El café Moka tenía en la puerta un letrero caligráfico de los años cincuenta, una dignidad ajada de espejos y mármoles que conocieron tiempos mejores: contaban que había sido un sitio de mucho prestigio en San Sebastián, una tienda de toda la vida en la que se molía para los clientes el mejor café o se les servía humeante, aromático y negro en pequeñas tazas de porcelana, pero ahora era una lonja de los venenos más letales y una ruina invadida por los primeros zombis de la década. El camarero, fortificado en su taquilla circular, hacía como que no se enteraba de nada, servía y cobraba los cafés y no miraba a nadie a los ojos ni decía más que el precio de cada consumición. Era un señor pálido, como el local y sus clientes, con una palidez contagiada por las fluorescencias de porcelana, mármol, cristal y azulejo que brillaban difundiéndose a su alrededor, con un brillo mate en la cara y en la piel de los brazos, ese brillo muerto que solía tener antes la piel de los camareros en algunos cafés demasiado sucios y antiguos en los que no entraba casi nadie, bares de paredes verdosas con pintura plástica y vasos en forma de tulipa para el café con leche.
En el Moka estábamos de paso, como todo el mundo, enseguida nos íbamos a fumar tranquilamente a las oscuridades del puerto viejo o de la plaza de la Trinidad, donde siempre había conciliábulos sigilosos de melenudos que se iban pasando sacramentalmente en la penumbra la brasa roja del porro. En la plaza de la Trinidad, tan frecuentada de camellos y drogotas, a mí me atosigaba el peligro de una redada de la policía, peligro que a mis amigos, aun siendo evidente, ni se les pasaba por la imaginación, y sobre el que yo no me atrevía a insistir mucho, por miedo a que me calificaran de cenizo o de cobarde.

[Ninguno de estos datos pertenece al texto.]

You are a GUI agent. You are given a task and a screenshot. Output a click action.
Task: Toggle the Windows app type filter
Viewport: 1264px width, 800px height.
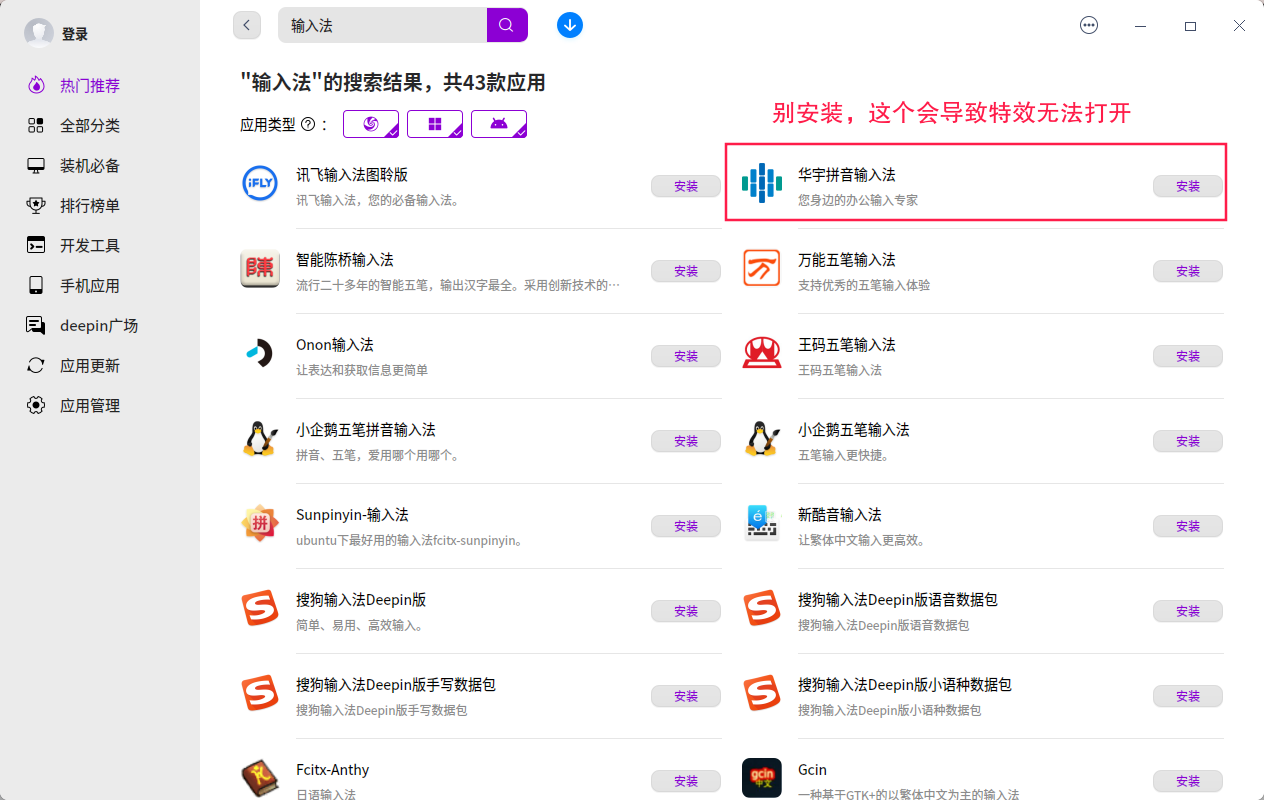coord(435,124)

Ahora comprendo que en mi calidad de fumador de hachís y huésped del hampa donostiarra yo era tan pusilánime y tan incompetente como lo había sido años atrás durante mi fugaz incursión en la lucha antifranquista, y albergaba una confusión parecida de disgusto hacia algo que en el fondo me repelía y de remordimiento por el hecho mismo de que me desagradara, a causa de lo que yo creía entonces que era una falta de coraje vital. Por entonces Manuel Vázquez Montalbán citaba mucho un mandamiento de Arthur Rimbaud según el cual había que cambiar la vida y cambiar la Historia, pero yo me sentía tan al margen de la una como de la otra, y de hecho, por no gustarme, ni siquiera me gustaba Rimbaud, ni lo entendía, y menos aquella escuela de discípulos suyos visionarios y místicos de las drogas que iba de Antonin Artaud al fraudulento Carlos Castaneda.